For many years, the Humane Society of the United States has engaged major food companies on issues of animal welfare. As a result, most companies have now promised to eliminate some or all of the abusive practices common to industrialized farm animal production. But are companies actually keeping their promises? To answer this question, HSUS developed the Food Industry Scorecard, a year-long audit conducted of roughly 100 major food companies designed to gauge their progress.
The survey covered three pressing concerns: Laying hens confined in cages, pigs confined in gestation crates, and broiler chickens suffering in poultry production. It also included a question about plant-based meal options, since diversifying protein in the food industry reduces the demand for factory-farmed products.
And the results are in: Bon Appétit Management Company earned an A+… and we were the only food service company to do so!

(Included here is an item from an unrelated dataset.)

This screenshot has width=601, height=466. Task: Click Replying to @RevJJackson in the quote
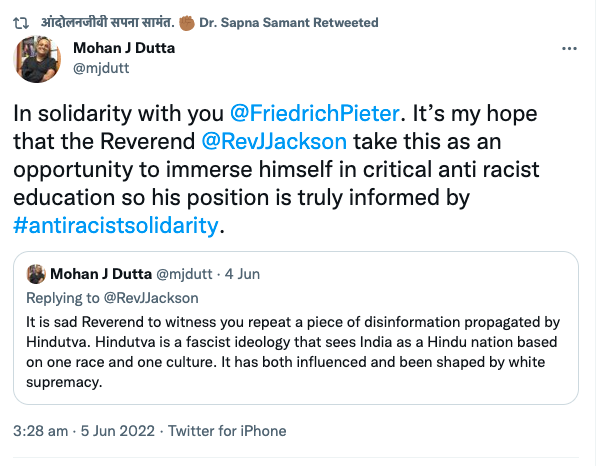click(114, 297)
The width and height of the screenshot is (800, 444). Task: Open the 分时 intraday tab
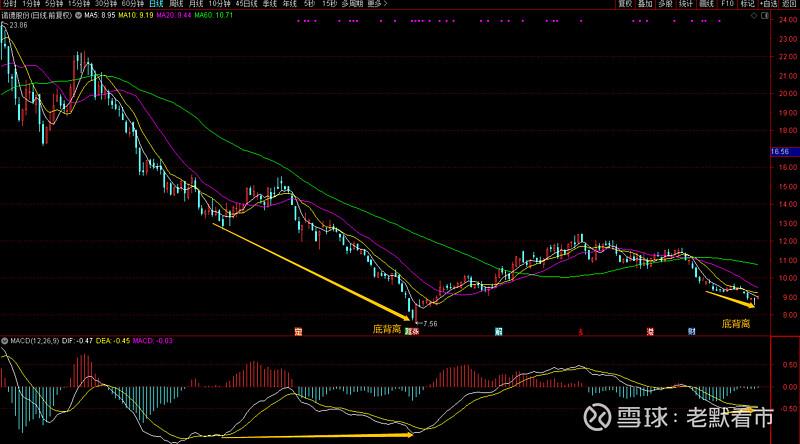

We ranked #1 of food management companies and #3 overall, behind Whole Foods Market and Chipotle Mexican Grill (For the back story, see below.)
“All animals need leaders to step up and raise the bar for what is possible. Bon Appétit never wavers in their commitment to do just that and inspire the food service industry with transformational advancements. We are proud of the work they do and the impact they have every day for animals,” said Kitty Block, president and CEO of the Humane Society.
We’re not going to rest on our laurels though. Plans are already underway to create an even more humane supply chain.
TALKING ABOUT FOOD: “THE BEST FOOD SERVICE MANAGEMENT COMPANY BY FAR”
“Bon Appétit ranked as the best food service management company by far.”
That’s a great line to start the day with! I was supposed to be on a turkey farm but was home in my own bed instead. Grounded from travel by coronavirus-related concerns, I postponed a planned trip to visit our main turkey supplier to talk about animal welfare issues. Turns out, I’d be talking about the treatment of farm animals anyway.
Yes, I’m one of those people who sleep with my phone by my bed, and the first thing I do when I open my eyes is roll over and check for messages. With no one to high five that early in the morning, I just grinned to myself after I saw this from Josh Balk, vice president of farm animal protection for the Humane Society of the United States:
Maisie! We just released our Food Industry Scorecard. …BAMCO ranked as the #1 food management company, with an A+ grade! (And one of only four companies with an A+)
You can view the Scorecard report in its entirety here, and your specific assessment here. … Seriously, you are changing the world. It’s real.
To be honest, this wasn’t a total surprise. As Purchasing Manager Curt McClusick and I filled out the survey on which the scorecard was based, I knew we were going to rate well. We’ve been working hard at alleviating animal suffering through our careful purchasing commitments for 15 years. As the HSUS report says, “Bon Appétit Management Company was one of the first major food service management companies to adopt meaningful animal welfare policies.”
Our journey started in 2005 when a student asked Yvonne Matteson (then a general manager, now a district manager) if we could get cage-free eggs for his café. Yvonne passed along the question, but I was at a loss. I’d never even heard the term “cage free” much less did I know how to get such eggs. (Fun fact: That student was David Benzaquen, who later went on to found PlantBased Solutions, a marketing consultancy aimed at plant-based product companies, and now serves as CEO of Ocean Hugger Foods, which makes plant-based seafood alternatives.)
Who did I connect with to learn about cages and chickens? None other than a young HSUS staffer, Josh Balk. Josh mailed me a VHS tape (yep, it was that long ago) showing industrial egg production. I wasn’t actually sure I wanted to watch it. I said to then–Director of Culinary Support & Development Marc Zammit, “I’m not sure I care about chickens. It’s not like they’re puppies.” A few minutes into seeing these helpless creatures crammed into barren battery cages, I turned to Marc and exclaimed “I care about chickens!” And our commitment to animal welfare was born.
Since then we’ve become the first to extend our policy to cage-free liquid eggs — and we are still the only food service company who has kept that commitment. We were first to commit to gestation crate-free pork and have reduced the days sows in our supply chain spend in crates more than any other company. We’re the only food service company with any stance on beef production at all and are actively looking at ways to expand our commitment to Certified Humane ground beef to include more cuts of beef.
Another way to improve animal welfare is to reduce the need for crowding animals by reducing the number of animals raised for food.
Enter “plant-forward” — a style of cooking and eating that emphasizes and celebrates, but is not limited to, plant-based foods. Amongst other things, our approach includes tracking and decreasing our spending on meat, poultry, seafood, dairy, and eggs. Fewer animals needed = better for the planet and better for the health of our guests. And we do get points on the HSUS scorecard for this commitment, too. Points aren’t really the point, though. The reason we make these commitments and pay more for these products is because we believe a better food system is possible. A food system that is better for the environment, creates good jobs for people, and causes less suffering all around. We believe we can change the world through our actions. And so does Josh.